Et ce n’est pas Alexis Girard qui dira le contraire, lui qui travaille pour le constructeur New Holland, au sein de la division Agriculture de précision. Le tracteur en démonstration dans la cour du CFA était capable de suivre un chemin tracé informatiquement à 2 cm près. Largement mieux qu’un GPS de voiture. Originaire de Gueugnon, ce dernier s’est spécialisé en machinisme après son Master en vins à la faculté de Dijon. Une de ses mission est de remonter au bureau d’études de New Holland les besoins terrains des concessionnaires et des agriculteurs. « Je travaille avec les concessions du Sud de Paris jusqu’à la Méditerranée.
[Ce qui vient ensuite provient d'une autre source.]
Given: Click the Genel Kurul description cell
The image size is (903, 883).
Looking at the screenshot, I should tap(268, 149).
Cela me permet de voir énormément de productions, de la lavande aux pommes de terre. Et je travaille avec les ingénieurs de NH », en anglais notamment.
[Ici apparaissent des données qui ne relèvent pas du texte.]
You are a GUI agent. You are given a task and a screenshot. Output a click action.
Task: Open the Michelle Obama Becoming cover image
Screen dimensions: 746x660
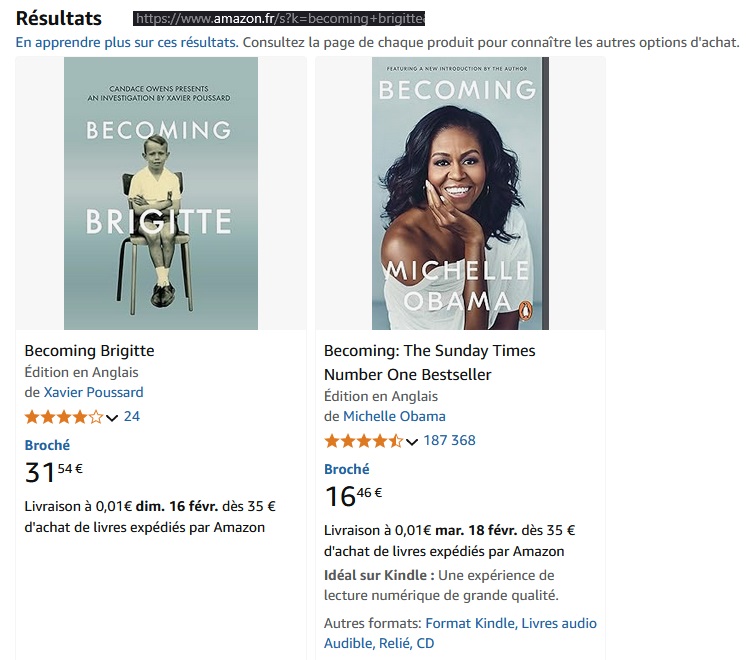[460, 193]
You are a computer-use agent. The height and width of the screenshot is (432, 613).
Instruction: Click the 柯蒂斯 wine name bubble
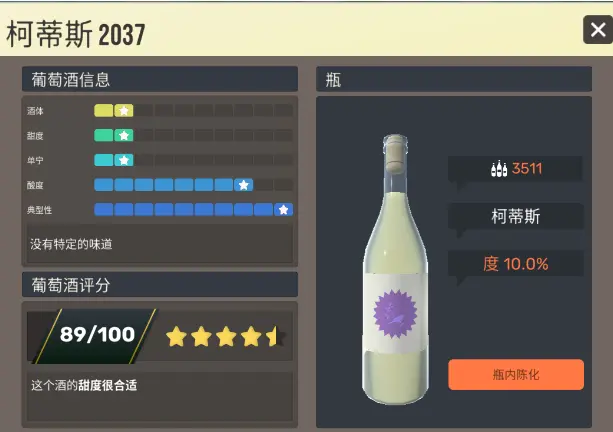[x=516, y=216]
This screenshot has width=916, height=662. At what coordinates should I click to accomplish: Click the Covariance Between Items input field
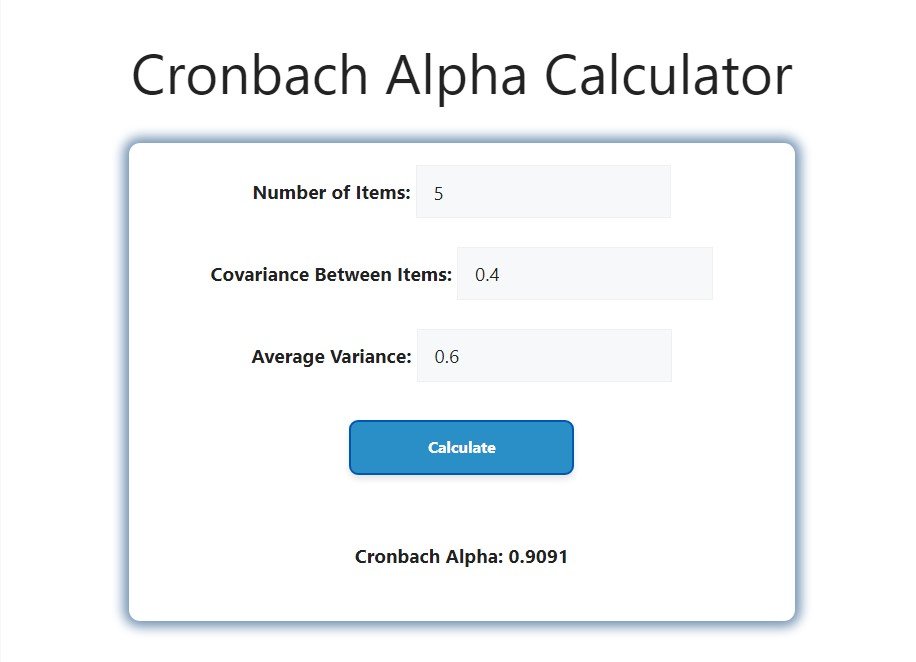[x=584, y=273]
Répondre aux attentes sociétales


Sur le site du CFA à Gueugnon, il était aussi possible d’observer d’autres métiers encore : programmer un robot pour rapprocher le fourrage des vaches dans les étables, un lamier coupant des branches destinée à faire des plaquettes de bois de chauffage, le banc moteur pour réaliser des économies de carburant…
« Les nouvelles générations d’agriculteurs sont encore plus demandeuses de performances et de confort de travail. Nous, agriculteurs cherchons aussi à répondre aux attentes sociétales et au respect de l’environnement », expliquait David Bichet, pour la chambre d’Agriculture de Saône-et-Loire, pour qui le matériel est souvent source de vrais progrès. Et ce n’est pas fini, de nouveaux métiers apparaissent avec les dernières innovations technologiques : réglage GPS, robots, diagnostics à distance…
En France, environ « 4.000 emplois ne seraient pas pourvus chaque année ! » dans le seul secteur du machinisme agricole. Pourtant nos trois jeunes apprentis se disent tous « passionnés » et se revendiquent « heureux de travailler ».
Une journée qui aura réussi, de A à Z, à positiver et à faire connaître ce secteur et tous ses métiers.
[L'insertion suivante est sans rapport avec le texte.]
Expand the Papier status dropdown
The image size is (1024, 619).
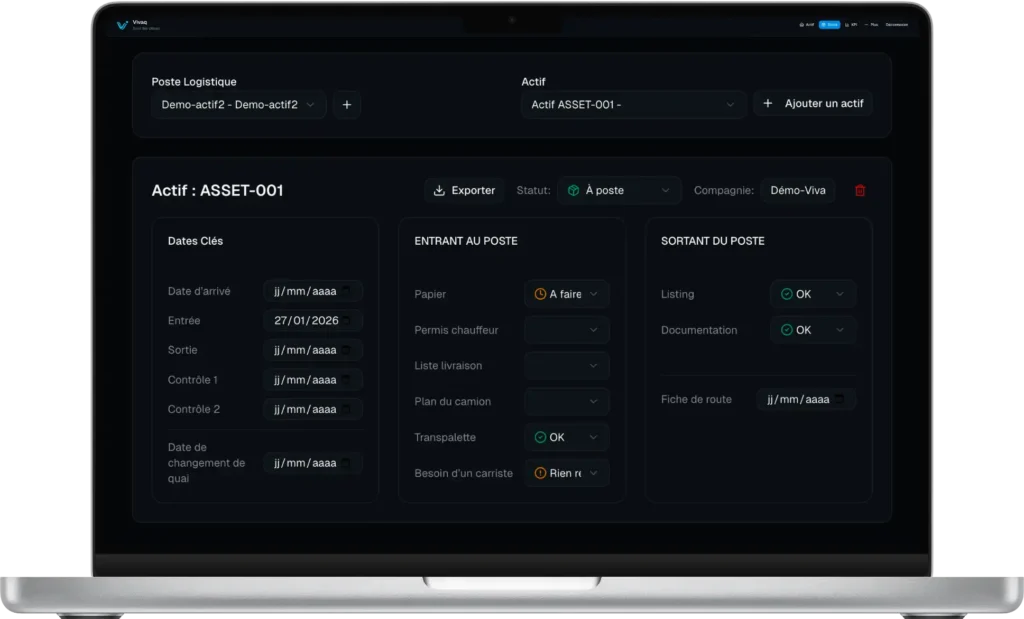567,294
Relancer les offres d’apprentissage





En Bourgogne, l’apprentissage est la voie choisie par un jeune sur deux pour rejoindre le secteur du machinisme agricole. Mais, il subsiste aussi « un manque » d’offres d’apprentissage aussi du coté des entreprises. « A nous tous, maintenant de les relancer », motivaient Philippe Brivet, de la chambre des Métiers et de l’Artisanat (CMA), lui même ayant débuté en tant que réparateur de machine agricole, et Françoise Mathieu-Humbert, de la chambre de Commerce et d’Industrie (CCI).


Association faisant la promotion de ses métiers, le vice-président de l’Aprodema, René Fontaines était venu avec une pile de fiche métiers en machinisme agricole, parfois appelé agro-équipement, tant il est et se diversifie. Michel Roux, représentant du Fafsea, rappelait enfin qu’il existe des possibilités de financement pour former des salariés de tous âges voulant se réorienter professionnellement ou mettre à jour leur connaissance.